Myles’ review found that although Villapudua’s statements did not violate the code of ethics, they could have a “prejudicial impact on the recruitment process by discouraging other candidates who read the article and conclude that the decision has already been made,” according to Winn’s letter.

Miller said in Phillips’ article that she was “reserving judgment” until all interviews had been conducted, and Myles’ review found that her statements did not violate the ethics code, nor were they misleading or prejudicial.

Winn said in Phillips’ article that he would evaluate Omalu as a candidate if Omalu “... files an application and goes through the screening process and comes to the board,” Winn’s letter said.

“The County Counsel reviewed my comments and determined them not to violate our Code of Ethics, nor were they misleading or prejudicial to the recruitment process,” Winn wrote in his letter.

Supervisor Bob Elliott seconded Patti’s motion during Tuesday’s meeting after Myles said that he would amend his initial report after interviewing the supervisors for clarification about their comments in Phillips’ December 2018 article.

“If that’s the desire of this board, then I am happy to do that,” Myles said

After the board voted to postpone the discussion, Winn addressed Patti’s claims that he placed the discussion on Tuesday’s agenda at the last minute, citing Article 5, Section 2 of the code of ethics which requires supervisors to report violations to the board as soon as possible.

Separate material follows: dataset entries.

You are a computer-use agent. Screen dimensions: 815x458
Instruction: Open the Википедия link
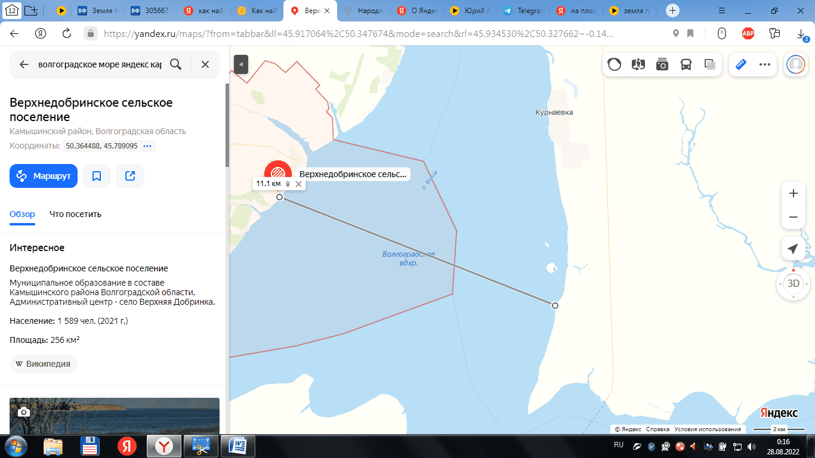click(x=44, y=364)
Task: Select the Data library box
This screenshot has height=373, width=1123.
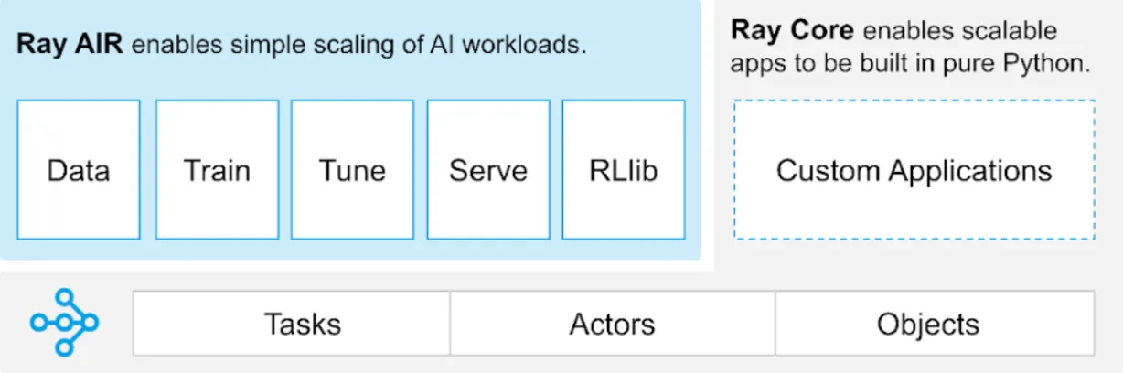Action: 79,170
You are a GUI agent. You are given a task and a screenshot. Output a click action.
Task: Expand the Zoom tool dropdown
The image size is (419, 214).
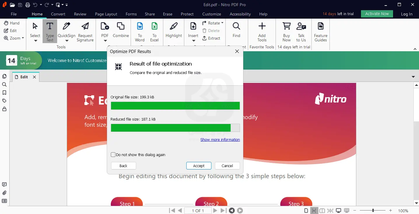pyautogui.click(x=22, y=38)
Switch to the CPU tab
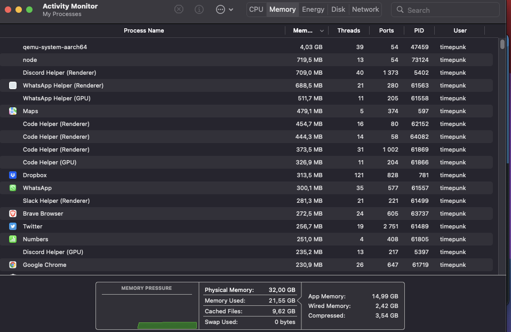 click(x=256, y=9)
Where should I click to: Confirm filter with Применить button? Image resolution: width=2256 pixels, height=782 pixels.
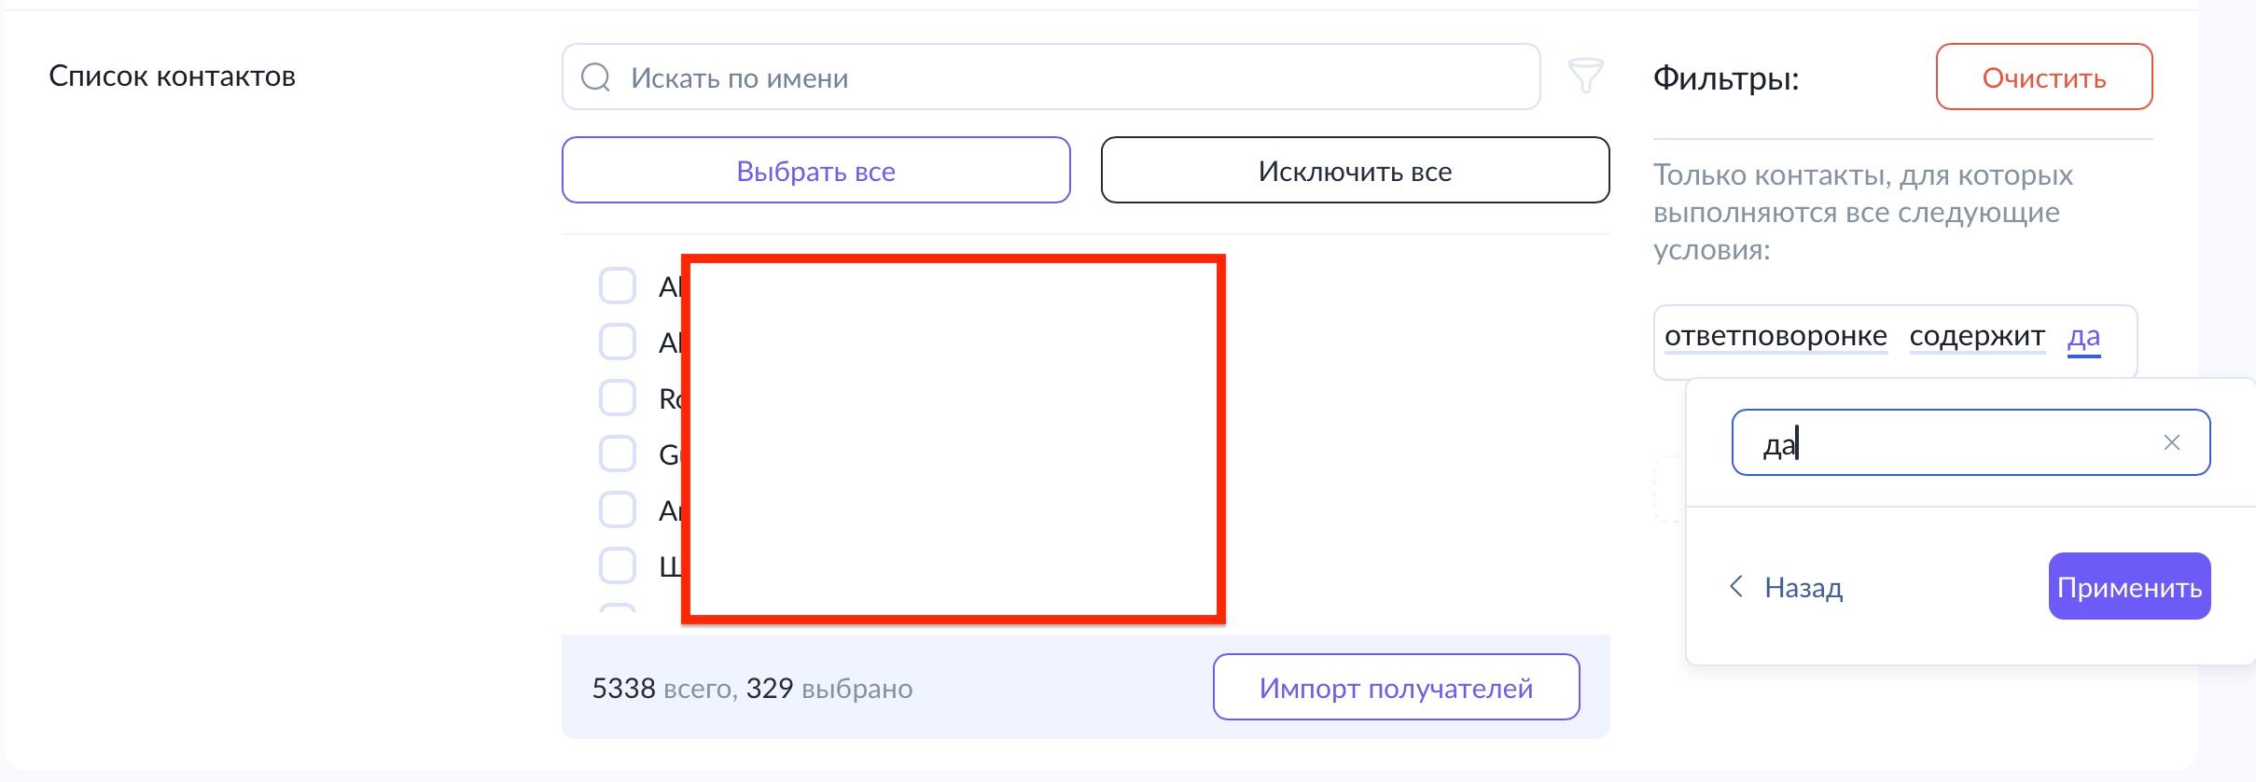click(2128, 587)
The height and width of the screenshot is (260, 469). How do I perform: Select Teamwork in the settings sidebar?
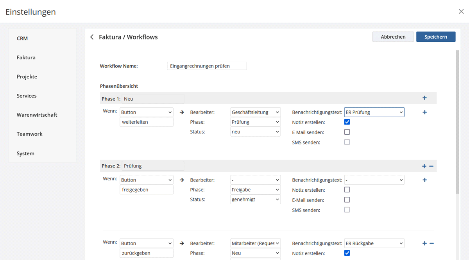[30, 134]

In addition to holding a public discussion at the next meeting after a violation is reported, Winn said the code could also require the board to censure Patti.

Winn put the discussion on the agenda for Tuesday’s meeting because the Jan. 8 meeting was already too busy with the new chair and vice chair being elected, he said, adding that he felt postponing the discussion further would be a waste of time as Myles had already conducted a thorough review the first time.

“I think it’s perfectly clear that we have the opportunity and responsibility to have a discussion today. I think it’s unfortunate that the majority of the board feels that this needs to be dragged out and I don’t see any benefit to having this at a later time,” Winn said. “We’ll see what happens, but I think the rules have been followed and unfortunately, this delay will only aggravate the problem as opposed to resolve it.”

Miller also voiced concerns about Patti’s statements in the Dec. 6 article. All of the supervisors were specifically reminded about the need for confidentiality throughout the selection process for the chief medical examiner, she said.

“We have other interviews to conduct, and in light of Supervisor Patti’s statements right now, that seems to indicate that he believes it’s his right to say what he wants regardless of what the majority of the board has stated,” she said.

Patti responded to Miller’s comment, saying that he did not claim to speak for the board when he spoke with Phillips last month.

“I didn’t speak about anything that was said in confidentiality or in closed session, so my speech, my words, everything I said to the reporter was my personal feelings, and that was expressed and openly declared in that article,” Patti said. “I understand those concerns, and I would not betray what was said in closed session.”